Aus den USA kennt man solche Geschichten gut. Soul-Legende Al Green (69) ist Priester – «Reverend Al Green» nennt man ihn. Ganz passend, dass Philippe Stalder von sich selbst sagt: «Je länger, desto mehr mag ich Soul-Musik.»
Stalder ist der «Reverend» der Schweizer Musikszene. «Manchmal nennen Kollegen mich den ‹Seelsorger für Töne›», sagt er. Im 50-Prozent-Pensum ist er reformierter Pfarrer in Gümligen. Die restliche Zeit arbeitet er als Tontechniker im Studio und an Konzerten – in der Nacht auf Freitag mischte er auf dem Gurten die Thuner Band Undiscovered Soul.
Konfirmanden im Publikum
«Für mich ist das definitiv kein Widerspruch», sagt Stalder. Musik und Religion hätten viele Gemeinsamkeiten. Er spricht vom rituellen Charakter, von der Musik in der Kirche. Vom Backstage-Bereich blickt er hinunter auf die Fans vor der Waldbühne, wo gerade James Gruntz spielt. «Ich habe kein Problem damit, wenn die Leute aus meiner Gemeinde wissen, dass ich in der Musikszene bin.» Sehr wahrscheinlich sind ein paar seiner Konfirmanden im Publikum.
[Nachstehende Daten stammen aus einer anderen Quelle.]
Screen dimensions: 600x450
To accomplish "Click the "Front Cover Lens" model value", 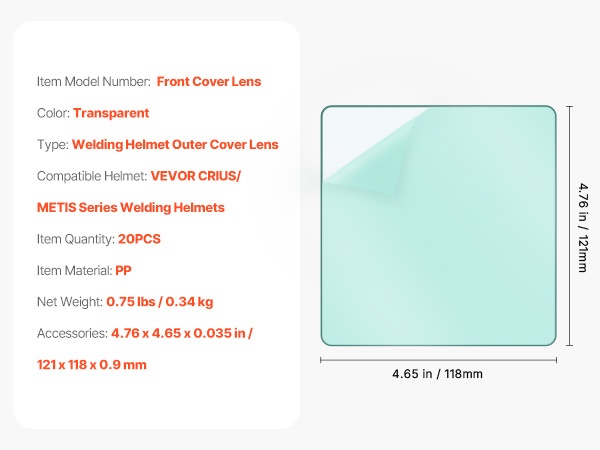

Bekannt war Stalder vor allem als musikalischer Jungspund, als Gitarrist und Cellist in der Ur-Besetzung von Patent Ochsner. Nach der dritten CD «Gmües» und der Reise mit der Band nach Madagaskar trennte man sich.
Die zwei Leidenschaften
Den Weg zur Fifty-Fifty-Lösung beschreibt Stalder als schwierig. Jahrelang habe er probiert, die beiden Interessen unter einen Hut zu bringen. Er hatte eine 80-Prozent-Stelle als Pfarrer. «Ich glaubte: Am Abend kannst du ja gut Musik machen.» Die Zeit reichte nicht. Ein Pfarrer kann nicht jeden Abend abschalten.
Dass die Musik zu kurz kam, zeigt er an einem Beispiel auf: Seine erste Solo-CD, «Wohlium 1», erschien 1999. Stalder möchte dieses Jahr das zweite Album fertig produzieren – «nach sieben Jahren ständig unterbrochener Arbeit.